How reliable are the fact checkers?

Sadly, there is something to be said for the Romney camp's position that they will not let their campaign be ruled by fact checkers. But of course that only goes so far: there is room for independent thinking, but if you're constantly getting chastised for playing loose with reality perhaps there is room for circumspection.

For instance, the Romney campaign has engaged in some blatant lies and really ought to think twice. But then again there are times when fact checkers get huffy about imagined slights and over-react. But let's start off with a bit from Johnson's Rambler No. 2:

"Censure is willingly indulged, because it always implies some superiority: men please themselves with imagining that they have made a deeper search, or wider survey than others, and detected faults and follies which escape vulgar observation."

That having been said, let's look at an afternoon entry from Washington Post fact checker Glenn Kessler. I am told he is a nice guy. But there have been some situations (and today is one) where it seems as if he displays an astonishing degree of double jointedness in bending over backwards to find fault. To whit, this afternoon he complained about Clinton's remark last night that in the last 50 years more jobs had been created under Democratic Presidents than Republicans, in spite of Republicans holding the White House for more years.

His issues?

  1. Within each party's tenure in the White House, a too high proportion of the job increases are concentrated within the terms of a single President. Reagan accounts for 63 percent of the gains under Republicans, and Clinton accounts for "a full half" of the job gains under Democrats. Counter argument? Clinton accounted for a smaller percentage, and so the growth for the other Democratic Presidents is greater than the growth for the remaining Republicans. And in fewer years. Making Reagan the engine which sucks the oxygen out of the Republicans' room. Right?

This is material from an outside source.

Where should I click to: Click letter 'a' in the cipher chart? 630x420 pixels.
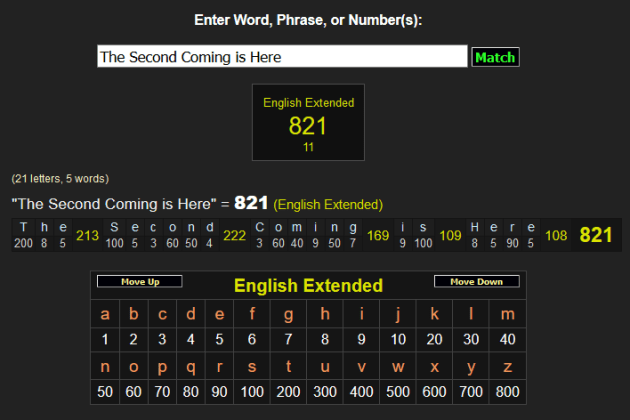click(105, 315)
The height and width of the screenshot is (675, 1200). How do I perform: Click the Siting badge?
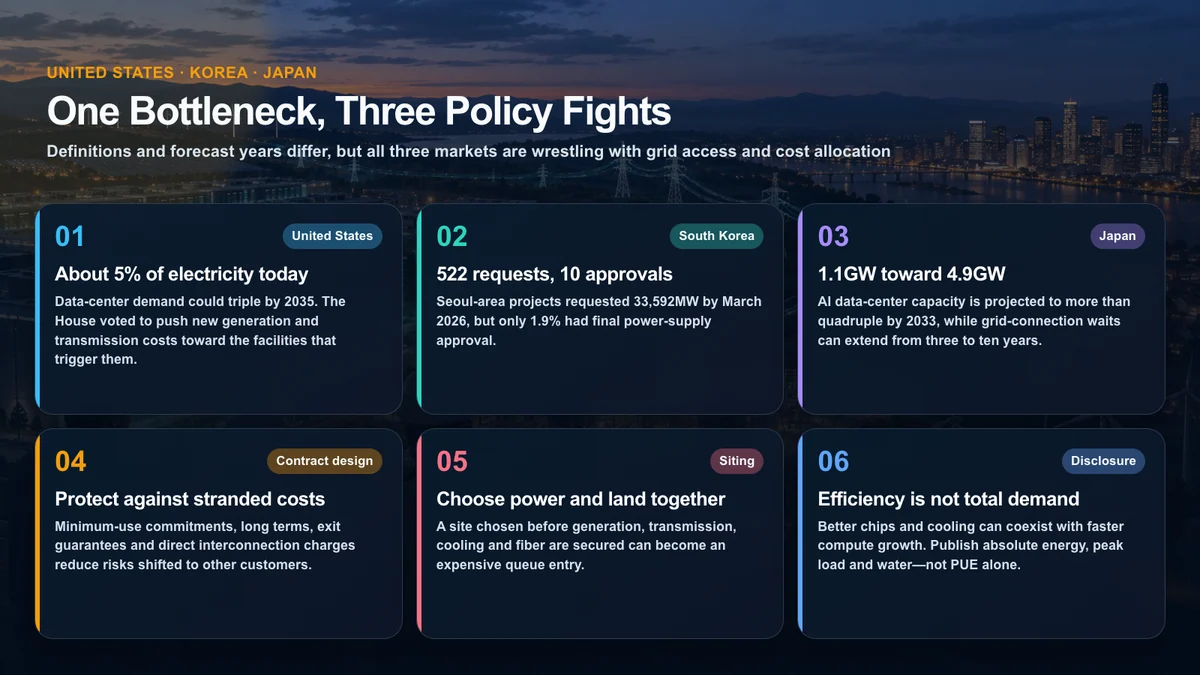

  2. The time span is too long: over a fifty year span, Nixon might have started to look like a Democrat by today's standards. Yes, Nixon opened up China and started the EPA. But look like a Democrat? I doubt that. More like a moderate Republican who has no power and sits out politics. There's no way you can convince me that the Nixon of the White House tapes holds the tolerant, diverse attitudes of today's Democratic party. Nope, not buying that bridge. Further, if 50 years is too long a time period, why not choose something briefer (such as Bush v Obama) to see if the 50 year demarkation smacks of being an arbitrary cut? Or take it further back than 50 years? This is what truth seekers really do: they see if a claim that "50 years is too long" holds up to longer or shorter time periods.

  3. His other arguments are actually stronger, and should have led his piece. The other arguments consist of coincidence (technological advances while Clinton was President) and lag effects. I certainly buy the lag effects issue, but I'm not so sure that there is a lot of coincidence associated with the burst in computers and the Internet under Clinton as being merely some magical alignment of the stars. After all, Clinton and his Veep were very vocal about the information superhighway. Was that a coincidence? And isn't it appropriate to recognize that the recession which Bush said he inherited in 2001 was actually over before Bush took office, thus meaning that for all the grwoth associated with technology in the 1990's, there was a curtailing before Clinton left? Aren't both of them factors?

The point? I think Kessle was over-reaching. Perhaps he was trying to be "fair," although not failing as badly as when PolitiFact called the Democrats' claim that Ryan was going to change "welfare as we know it" their "Lie of the Year." (Yes, we remember.)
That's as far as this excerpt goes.